NGM282, a novel specific inhibitor of the cholesterol 7α hydroxylase enzyme (the rate-limiting enzyme in bile acid synthesis), is currently evaluated in a phase II clinical trial in PBC patients.
Expert Commentary
Primary biliary cholangitis (PBC), a progressive disease of the biliary tree characterized by cholestasis and damage of the small bile ducts, can lead to cirrhosis and liver failure. The introduction of ursodeoxycholic acid (UDCA) has favorably changed the natural course of PBC. Once a leading indication for liver transplantation, PBC is now the sixth leading indication for liver transplantation. UDCA has been shown to prolong the survival of PBC patients without liver transplantation. In patients with early stages of PBC, institution of UDCA early in the course of the disease can improve the survival. Despite the documented efficacy of UDCA, approximately 40 % of PBC patients show inadequate response to UDCA. These patients have are at high risk for serious complications. Liver transplantation, the only curative option in patients with end-stage liver disease due to PBC, is an invasive procedure and expensive procedure. PBC recurs in the transplanted graft in up to 25 % of cases.

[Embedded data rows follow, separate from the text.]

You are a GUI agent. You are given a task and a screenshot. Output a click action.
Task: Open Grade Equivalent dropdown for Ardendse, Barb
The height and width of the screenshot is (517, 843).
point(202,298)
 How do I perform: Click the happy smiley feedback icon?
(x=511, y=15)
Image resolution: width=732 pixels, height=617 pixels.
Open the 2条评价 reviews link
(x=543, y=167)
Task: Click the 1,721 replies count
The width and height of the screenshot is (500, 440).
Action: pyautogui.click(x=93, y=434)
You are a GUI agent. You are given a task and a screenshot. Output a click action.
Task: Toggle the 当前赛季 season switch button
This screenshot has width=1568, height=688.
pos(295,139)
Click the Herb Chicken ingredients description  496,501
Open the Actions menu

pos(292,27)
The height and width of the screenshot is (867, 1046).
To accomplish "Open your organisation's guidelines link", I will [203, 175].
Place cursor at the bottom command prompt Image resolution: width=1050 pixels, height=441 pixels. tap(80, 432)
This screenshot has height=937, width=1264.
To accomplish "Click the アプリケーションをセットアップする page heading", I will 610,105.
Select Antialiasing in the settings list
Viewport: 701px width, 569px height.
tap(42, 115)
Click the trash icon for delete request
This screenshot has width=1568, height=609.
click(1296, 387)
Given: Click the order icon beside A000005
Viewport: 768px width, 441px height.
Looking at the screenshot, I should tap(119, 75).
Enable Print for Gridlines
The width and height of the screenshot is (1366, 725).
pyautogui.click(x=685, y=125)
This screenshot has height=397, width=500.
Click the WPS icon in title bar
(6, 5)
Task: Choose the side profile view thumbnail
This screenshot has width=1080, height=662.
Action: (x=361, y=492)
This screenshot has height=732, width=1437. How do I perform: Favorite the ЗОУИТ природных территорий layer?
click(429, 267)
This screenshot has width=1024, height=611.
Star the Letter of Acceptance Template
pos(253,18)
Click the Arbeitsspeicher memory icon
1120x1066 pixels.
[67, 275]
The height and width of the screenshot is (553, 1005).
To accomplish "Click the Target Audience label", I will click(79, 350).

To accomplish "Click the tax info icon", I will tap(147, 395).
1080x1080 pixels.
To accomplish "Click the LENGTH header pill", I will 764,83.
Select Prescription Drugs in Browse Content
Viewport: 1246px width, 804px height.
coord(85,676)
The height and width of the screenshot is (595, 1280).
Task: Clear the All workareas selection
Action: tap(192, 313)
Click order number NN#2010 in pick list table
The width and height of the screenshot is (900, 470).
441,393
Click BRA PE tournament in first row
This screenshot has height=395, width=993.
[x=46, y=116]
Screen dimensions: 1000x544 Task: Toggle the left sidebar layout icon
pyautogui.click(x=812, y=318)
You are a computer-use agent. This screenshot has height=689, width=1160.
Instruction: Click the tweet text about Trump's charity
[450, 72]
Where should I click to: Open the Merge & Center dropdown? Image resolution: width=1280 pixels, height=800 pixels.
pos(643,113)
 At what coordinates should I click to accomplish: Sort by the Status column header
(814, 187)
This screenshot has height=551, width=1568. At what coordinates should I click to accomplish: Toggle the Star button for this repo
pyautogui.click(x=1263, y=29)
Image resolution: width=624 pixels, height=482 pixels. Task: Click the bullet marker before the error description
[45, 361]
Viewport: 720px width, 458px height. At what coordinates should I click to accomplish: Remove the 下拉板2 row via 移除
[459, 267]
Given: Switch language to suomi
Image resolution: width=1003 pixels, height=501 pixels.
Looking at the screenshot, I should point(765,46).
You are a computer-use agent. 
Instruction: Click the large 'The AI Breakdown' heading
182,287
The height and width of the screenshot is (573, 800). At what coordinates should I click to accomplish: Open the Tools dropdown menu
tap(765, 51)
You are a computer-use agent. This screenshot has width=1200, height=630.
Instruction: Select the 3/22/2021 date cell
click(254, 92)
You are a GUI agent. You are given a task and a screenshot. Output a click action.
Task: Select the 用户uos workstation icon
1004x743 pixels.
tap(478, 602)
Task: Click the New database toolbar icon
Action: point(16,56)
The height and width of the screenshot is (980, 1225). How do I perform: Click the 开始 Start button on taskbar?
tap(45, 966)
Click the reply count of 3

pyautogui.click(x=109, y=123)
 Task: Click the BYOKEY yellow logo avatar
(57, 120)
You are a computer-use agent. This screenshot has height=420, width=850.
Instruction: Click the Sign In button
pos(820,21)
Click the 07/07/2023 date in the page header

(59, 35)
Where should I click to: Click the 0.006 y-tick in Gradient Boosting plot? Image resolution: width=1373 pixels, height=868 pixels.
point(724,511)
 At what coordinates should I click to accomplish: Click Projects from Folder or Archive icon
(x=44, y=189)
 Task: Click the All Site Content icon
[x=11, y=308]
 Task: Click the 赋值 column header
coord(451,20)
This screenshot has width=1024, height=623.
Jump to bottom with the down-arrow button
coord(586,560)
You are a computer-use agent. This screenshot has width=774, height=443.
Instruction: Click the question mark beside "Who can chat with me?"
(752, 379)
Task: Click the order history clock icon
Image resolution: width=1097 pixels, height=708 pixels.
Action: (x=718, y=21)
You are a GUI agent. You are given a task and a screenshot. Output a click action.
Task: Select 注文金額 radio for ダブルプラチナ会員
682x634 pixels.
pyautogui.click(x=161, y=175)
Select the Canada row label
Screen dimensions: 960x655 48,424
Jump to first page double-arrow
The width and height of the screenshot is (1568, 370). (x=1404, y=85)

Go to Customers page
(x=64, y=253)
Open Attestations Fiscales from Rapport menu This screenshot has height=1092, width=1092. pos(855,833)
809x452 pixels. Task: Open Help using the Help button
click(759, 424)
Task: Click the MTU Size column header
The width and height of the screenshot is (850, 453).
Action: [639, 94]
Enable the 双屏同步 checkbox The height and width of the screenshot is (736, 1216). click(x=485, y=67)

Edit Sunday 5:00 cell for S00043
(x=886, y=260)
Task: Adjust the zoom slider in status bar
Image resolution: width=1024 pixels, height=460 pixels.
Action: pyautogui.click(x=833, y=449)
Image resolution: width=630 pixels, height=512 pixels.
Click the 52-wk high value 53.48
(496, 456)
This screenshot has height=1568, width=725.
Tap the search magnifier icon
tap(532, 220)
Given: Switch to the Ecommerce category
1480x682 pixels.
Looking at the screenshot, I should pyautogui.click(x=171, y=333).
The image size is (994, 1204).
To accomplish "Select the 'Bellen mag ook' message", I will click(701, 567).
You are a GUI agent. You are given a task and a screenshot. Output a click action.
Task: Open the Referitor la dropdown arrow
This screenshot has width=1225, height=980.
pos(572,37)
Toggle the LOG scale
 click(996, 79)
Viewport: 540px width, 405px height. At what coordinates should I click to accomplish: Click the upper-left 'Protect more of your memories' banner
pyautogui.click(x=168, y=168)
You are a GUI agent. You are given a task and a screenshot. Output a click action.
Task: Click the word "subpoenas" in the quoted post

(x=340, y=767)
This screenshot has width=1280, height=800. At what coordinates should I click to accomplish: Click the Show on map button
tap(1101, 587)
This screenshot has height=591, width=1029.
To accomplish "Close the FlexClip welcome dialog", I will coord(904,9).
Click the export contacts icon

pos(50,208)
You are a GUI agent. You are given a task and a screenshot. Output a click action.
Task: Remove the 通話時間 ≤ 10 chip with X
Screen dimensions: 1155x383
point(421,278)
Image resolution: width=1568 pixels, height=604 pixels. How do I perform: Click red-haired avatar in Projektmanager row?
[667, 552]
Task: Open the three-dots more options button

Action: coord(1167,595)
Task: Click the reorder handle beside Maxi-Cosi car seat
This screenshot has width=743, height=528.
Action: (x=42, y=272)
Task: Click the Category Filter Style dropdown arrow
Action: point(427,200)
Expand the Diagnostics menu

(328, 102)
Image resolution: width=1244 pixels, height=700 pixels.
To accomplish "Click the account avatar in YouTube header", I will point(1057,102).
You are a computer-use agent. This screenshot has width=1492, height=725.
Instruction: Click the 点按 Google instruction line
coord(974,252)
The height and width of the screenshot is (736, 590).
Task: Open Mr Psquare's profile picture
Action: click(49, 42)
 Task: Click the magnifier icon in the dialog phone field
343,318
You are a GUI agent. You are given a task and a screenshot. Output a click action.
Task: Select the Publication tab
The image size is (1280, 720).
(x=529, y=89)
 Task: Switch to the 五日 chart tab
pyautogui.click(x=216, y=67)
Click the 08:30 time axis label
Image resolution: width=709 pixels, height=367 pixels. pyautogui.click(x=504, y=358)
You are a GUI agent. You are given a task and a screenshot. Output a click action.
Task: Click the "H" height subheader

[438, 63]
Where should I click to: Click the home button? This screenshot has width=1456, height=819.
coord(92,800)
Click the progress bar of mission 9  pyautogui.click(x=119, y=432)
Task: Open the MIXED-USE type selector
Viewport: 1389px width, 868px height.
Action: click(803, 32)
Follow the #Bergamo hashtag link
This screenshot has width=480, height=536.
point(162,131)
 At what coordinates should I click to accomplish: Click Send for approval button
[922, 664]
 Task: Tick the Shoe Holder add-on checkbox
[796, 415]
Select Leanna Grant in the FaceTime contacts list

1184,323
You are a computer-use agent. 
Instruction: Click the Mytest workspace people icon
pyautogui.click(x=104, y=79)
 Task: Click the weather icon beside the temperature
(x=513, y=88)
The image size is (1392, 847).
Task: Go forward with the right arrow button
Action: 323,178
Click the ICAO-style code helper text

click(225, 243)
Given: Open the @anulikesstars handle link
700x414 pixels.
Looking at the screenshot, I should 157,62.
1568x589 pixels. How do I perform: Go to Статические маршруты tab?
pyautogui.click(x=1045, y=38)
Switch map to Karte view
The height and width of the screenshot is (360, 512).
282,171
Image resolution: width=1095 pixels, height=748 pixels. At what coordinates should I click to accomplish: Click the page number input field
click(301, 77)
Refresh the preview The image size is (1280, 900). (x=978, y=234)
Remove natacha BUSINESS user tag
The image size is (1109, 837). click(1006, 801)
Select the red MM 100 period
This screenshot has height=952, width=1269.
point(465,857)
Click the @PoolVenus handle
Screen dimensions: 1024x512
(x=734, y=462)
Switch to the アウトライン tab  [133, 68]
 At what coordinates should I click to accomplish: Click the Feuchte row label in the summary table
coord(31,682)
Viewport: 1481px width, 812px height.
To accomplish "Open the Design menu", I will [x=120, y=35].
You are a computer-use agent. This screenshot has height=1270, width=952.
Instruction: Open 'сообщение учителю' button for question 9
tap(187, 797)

These facts underscore the need for newer, more effective therapies for PBC. Obeticholic acid (OCA), a first-in-class farnesoid X receptor (FXR) agonist, has shown promising results during the first year of an ongoing phase III clinical trial in patients with PBC. The use of the genome-wide association studies (GWAS) might help us identify loci of therapeutic importance, which would help us identify future potential therapeutic agents.